» PROBLEM TO SOLVE:
When the line containing "[MooGold home] (147, 56)" is found in the data below, copy it and each line after it through the line containing "Search (863, 104)", exactly and with no others.

Records contained in a dataset:

------------

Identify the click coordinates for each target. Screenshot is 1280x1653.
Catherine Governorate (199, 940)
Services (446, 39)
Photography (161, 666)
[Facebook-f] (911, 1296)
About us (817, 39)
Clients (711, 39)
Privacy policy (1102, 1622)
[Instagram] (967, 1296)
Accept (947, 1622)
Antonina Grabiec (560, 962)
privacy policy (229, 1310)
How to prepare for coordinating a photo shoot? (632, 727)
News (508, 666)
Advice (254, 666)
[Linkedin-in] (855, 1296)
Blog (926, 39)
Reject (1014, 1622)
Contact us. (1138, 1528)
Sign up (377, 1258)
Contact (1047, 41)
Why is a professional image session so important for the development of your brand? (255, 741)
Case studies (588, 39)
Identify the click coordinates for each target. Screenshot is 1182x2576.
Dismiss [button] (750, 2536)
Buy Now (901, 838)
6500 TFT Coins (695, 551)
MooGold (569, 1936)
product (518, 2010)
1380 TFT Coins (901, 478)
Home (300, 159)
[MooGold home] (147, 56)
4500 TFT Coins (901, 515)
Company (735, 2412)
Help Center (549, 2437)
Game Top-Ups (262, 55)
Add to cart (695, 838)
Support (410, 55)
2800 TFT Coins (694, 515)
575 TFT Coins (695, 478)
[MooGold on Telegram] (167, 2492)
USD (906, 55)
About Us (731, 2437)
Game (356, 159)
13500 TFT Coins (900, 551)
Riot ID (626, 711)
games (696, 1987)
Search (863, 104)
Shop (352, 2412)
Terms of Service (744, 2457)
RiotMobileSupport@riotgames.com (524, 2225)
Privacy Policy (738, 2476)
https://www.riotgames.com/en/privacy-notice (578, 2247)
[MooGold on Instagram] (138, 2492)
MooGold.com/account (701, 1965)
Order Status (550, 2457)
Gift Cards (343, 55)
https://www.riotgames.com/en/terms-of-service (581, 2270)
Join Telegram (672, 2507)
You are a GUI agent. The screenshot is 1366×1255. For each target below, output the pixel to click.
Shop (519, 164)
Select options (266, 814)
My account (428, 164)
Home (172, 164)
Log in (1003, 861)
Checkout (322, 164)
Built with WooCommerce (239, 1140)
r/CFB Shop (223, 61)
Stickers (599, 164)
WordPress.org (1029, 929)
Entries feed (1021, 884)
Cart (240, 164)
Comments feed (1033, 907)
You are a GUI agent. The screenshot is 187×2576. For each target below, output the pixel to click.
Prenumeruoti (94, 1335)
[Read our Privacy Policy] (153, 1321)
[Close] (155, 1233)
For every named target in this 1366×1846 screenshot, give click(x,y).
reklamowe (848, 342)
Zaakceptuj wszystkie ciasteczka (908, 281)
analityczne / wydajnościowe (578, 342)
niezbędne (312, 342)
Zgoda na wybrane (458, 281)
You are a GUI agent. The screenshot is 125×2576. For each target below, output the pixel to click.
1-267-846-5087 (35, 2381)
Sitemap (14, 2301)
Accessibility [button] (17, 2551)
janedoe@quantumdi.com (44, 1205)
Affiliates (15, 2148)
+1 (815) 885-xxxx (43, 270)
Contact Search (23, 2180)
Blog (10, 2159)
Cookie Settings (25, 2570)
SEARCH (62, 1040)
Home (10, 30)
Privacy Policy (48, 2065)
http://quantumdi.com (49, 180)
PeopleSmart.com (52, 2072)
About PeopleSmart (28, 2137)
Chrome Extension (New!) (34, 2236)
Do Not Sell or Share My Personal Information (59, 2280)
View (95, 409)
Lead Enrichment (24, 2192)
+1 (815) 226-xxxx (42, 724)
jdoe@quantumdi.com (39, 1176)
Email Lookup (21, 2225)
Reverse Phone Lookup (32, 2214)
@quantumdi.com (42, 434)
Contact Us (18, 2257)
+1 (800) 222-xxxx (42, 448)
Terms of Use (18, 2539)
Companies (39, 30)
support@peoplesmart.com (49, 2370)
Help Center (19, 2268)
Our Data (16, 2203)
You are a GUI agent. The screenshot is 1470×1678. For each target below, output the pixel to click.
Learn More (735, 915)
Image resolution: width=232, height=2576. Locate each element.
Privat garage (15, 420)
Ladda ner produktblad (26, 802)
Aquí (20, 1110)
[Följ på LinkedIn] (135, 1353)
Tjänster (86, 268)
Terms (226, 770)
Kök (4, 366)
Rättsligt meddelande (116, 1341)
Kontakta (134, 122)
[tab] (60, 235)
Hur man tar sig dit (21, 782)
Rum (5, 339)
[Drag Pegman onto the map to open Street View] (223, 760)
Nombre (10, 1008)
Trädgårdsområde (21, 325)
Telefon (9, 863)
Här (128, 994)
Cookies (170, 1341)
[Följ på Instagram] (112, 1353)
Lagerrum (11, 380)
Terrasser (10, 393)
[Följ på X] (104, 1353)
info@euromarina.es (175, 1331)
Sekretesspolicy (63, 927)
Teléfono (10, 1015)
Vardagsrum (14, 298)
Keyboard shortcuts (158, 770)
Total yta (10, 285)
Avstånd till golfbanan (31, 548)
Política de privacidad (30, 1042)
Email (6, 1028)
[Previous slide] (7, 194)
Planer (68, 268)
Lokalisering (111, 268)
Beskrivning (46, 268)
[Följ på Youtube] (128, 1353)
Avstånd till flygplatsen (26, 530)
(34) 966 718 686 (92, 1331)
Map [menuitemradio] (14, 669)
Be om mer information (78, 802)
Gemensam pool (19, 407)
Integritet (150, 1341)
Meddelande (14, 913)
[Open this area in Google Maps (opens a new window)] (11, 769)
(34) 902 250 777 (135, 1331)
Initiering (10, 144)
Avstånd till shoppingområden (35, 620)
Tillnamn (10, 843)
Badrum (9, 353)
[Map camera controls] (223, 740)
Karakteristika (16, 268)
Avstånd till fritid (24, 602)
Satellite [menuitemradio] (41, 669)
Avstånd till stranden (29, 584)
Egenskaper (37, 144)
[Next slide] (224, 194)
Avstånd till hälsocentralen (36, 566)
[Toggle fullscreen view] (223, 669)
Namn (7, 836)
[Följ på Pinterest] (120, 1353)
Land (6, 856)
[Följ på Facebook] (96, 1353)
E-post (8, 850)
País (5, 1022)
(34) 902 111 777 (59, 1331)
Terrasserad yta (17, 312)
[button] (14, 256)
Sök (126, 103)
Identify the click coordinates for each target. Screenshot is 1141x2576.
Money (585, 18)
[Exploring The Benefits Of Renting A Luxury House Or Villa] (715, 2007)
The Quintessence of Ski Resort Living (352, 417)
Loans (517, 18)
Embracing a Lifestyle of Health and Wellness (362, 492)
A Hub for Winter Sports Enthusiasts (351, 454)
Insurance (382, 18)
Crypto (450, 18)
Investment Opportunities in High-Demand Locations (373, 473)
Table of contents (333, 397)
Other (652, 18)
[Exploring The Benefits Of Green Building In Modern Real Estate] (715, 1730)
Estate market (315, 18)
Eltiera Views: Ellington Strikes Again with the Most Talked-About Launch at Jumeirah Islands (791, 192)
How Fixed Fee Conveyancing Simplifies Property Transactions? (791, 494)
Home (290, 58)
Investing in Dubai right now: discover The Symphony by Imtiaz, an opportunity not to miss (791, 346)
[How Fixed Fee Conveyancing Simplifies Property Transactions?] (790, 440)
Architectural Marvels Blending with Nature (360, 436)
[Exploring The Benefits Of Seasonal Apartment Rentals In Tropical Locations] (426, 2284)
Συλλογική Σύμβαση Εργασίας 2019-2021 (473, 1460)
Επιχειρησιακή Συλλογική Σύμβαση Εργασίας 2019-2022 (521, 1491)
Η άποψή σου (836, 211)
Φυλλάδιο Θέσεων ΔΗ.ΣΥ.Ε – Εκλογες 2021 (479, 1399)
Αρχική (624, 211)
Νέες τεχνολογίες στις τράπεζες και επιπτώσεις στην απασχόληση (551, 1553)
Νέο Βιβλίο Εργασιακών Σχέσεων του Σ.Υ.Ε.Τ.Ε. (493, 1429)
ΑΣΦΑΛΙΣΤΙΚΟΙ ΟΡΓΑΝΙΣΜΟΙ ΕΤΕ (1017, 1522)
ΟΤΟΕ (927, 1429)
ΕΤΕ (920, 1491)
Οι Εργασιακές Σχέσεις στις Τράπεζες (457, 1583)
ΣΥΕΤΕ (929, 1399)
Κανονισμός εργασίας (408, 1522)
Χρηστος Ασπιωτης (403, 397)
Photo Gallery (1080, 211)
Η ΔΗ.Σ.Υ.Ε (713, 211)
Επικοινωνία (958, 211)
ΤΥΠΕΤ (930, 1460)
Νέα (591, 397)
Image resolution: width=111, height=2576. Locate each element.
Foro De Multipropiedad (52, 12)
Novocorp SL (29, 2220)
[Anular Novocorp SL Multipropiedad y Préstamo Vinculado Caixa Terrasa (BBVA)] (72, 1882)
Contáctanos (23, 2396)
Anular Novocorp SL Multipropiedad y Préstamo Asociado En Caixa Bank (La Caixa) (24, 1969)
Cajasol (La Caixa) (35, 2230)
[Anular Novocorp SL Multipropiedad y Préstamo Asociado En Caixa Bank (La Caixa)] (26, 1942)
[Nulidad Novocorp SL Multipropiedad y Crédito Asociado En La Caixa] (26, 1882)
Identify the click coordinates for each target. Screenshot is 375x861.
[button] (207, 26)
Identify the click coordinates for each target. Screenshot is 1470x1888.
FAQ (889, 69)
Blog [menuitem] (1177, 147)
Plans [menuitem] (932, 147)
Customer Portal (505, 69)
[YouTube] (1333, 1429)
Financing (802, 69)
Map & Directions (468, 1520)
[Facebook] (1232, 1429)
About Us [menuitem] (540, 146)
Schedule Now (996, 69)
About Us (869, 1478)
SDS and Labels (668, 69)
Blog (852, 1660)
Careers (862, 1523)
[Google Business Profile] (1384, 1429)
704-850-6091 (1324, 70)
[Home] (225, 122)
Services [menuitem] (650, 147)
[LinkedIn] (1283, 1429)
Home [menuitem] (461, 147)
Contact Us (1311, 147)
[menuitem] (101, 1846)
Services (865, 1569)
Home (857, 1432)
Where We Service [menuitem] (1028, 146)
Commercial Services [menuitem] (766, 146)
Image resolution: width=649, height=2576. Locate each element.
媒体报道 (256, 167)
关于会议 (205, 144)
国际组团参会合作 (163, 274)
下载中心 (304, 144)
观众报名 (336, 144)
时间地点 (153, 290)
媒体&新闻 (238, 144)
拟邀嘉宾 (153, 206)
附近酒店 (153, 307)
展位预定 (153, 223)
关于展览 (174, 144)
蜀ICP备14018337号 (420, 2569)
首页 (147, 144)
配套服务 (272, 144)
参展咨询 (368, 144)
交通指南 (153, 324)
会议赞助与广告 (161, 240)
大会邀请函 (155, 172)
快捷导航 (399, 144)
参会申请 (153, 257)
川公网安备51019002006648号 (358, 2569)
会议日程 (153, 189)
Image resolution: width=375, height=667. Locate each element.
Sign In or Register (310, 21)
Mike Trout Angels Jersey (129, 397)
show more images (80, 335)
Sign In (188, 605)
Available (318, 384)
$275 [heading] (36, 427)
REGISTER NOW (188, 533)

------------

» EXPECTED ANSWER:
[MooGold home] (147, 56)
4500 TFT Coins (901, 515)
Company (735, 2412)
Help Center (549, 2437)
Game Top-Ups (262, 55)
Add to cart (695, 838)
Support (410, 55)
2800 TFT Coins (694, 515)
575 TFT Coins (695, 478)
[MooGold on Telegram] (167, 2492)
USD (906, 55)
About Us (731, 2437)
Game (356, 159)
13500 TFT Coins (900, 551)
Riot ID (626, 711)
games (696, 1987)
Search (863, 104)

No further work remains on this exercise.